The figure below shows the number of higher education students receiving student finance. The statistics distinguish between students in the ‘standard phase’ (eligible for the basic grant, student travel pass, a loan and, under certain conditions, a supplementary grant) and those in the ‘loan phase’ (eligible for only the student travel pass and a loan).

Number of higher education students receiving student finance the Netherlands.jpg

Source: Trends in Beeld (only in Dutch available)

Fully Private Education

There are two types of recognised higher education institutions in the Netherlands: those funded by the government, which are listed in the Higher Education and Research Act (WHW), and recognised fully private institutions that do not receive government funding. To be recognised, fully privately-funded higher education institutions need to be approved by the Education Inspectorate and the Netherlands-Flanders Accreditation Organisation (NVAO). The certificates they award to graduates are equivalent to those awarded by publicly-funded institutions.

The quality of individual higher education courses is monitored through the accreditation system, which is managed by the Netherlands-Flanders Accreditation Organisation (NVAO). Only courses approved and accredited by the NVAO are eligible for recognition and qualify for government funding. The Education Inspectorate monitors the functioning of the accreditation system as a whole. All legally recognised courses at universities and HBO institutions are listed in the Central Register of Higher Education Study Programmes (CROHO).

Not being funded by government, fully private institutions are completely dependent on third-party contributions, including from students and their families. This means tuition fees are usually higher than at publicly-funded institutions. Fees vary from one institution to another. The boards of higher education institutions are free to decide how this income is spent.

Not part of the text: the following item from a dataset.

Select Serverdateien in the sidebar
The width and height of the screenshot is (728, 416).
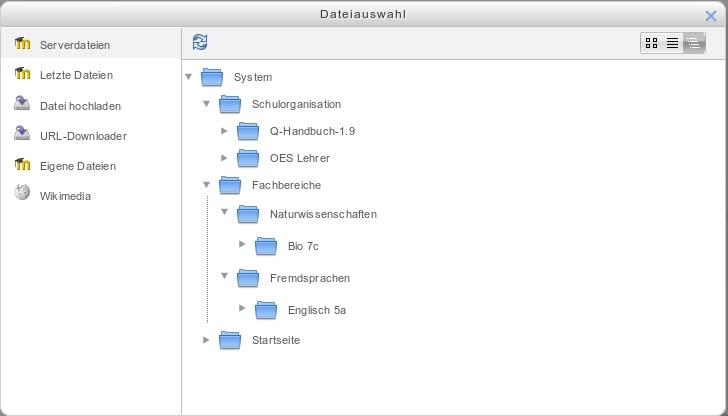click(x=75, y=45)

Experimenting with an open system for higher education

The Ministry of Education, Culture and Science is currently experimenting with an open system for higher education, allowing fully privately-funded institutions to fund courses temporarily from government grants under the same conditions as publicly-funded institutions. The experiment is open to private institutions such as the distance-learning institutions LOI and NTI, which would not normally be eligible for central government funding

The purpose of the experiment is to investigate the effects of an open system on the quality and accessibility of higher education. A total of 18 educational institutions are involved. The study will continue until 2015 to enable long-term effects to be identified, such as those related to the labour market.